Journal of Pediatrics & Neonatal Care
Pragya Singh,1 Aishwarya Kawalkar,2 Praveen Jhanwar3


Leukocyte adhesion deficiency (LAD) Type 1 is a rare inborn error in infants characterized by delayed umbilical cord detachment, non-healing ulcers, and leukocytosis. Initially, knowledge of LAD was limited to the impairment of granulocyte function due to the scarcity of cases. However, as more and more cases are being reported, the knowledge of the bio-physiology of white blood cells, platelets, and various intercellular reactivity and signaling provides a new perception of this disease.
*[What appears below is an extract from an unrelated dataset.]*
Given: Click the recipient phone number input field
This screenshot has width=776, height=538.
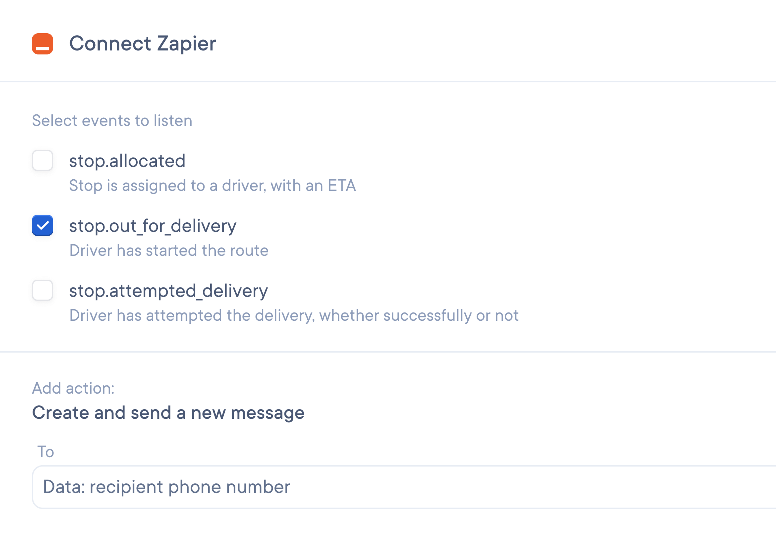Looking at the screenshot, I should [x=236, y=487].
We present a 17-day-old female child who presented with complaints of fever and redness in the perianal region and popliteal fossa. Investigations showed leukocytosis in blood and cerebrospinal fluid (CSF), raised C-Reactive Protein (CRP), and Pseudomonas-positive blood and CSF culture. Flow cytometry revealed the absence of CD18, CD11a, and CD11c. Aggressive antimicrobial agents were started; however, the baby died on day 30 of life. In this report, we emphasize the essential investigations needed for early diagnosis and effective precautions through which we can decrease the fatality rate of this rare disorder.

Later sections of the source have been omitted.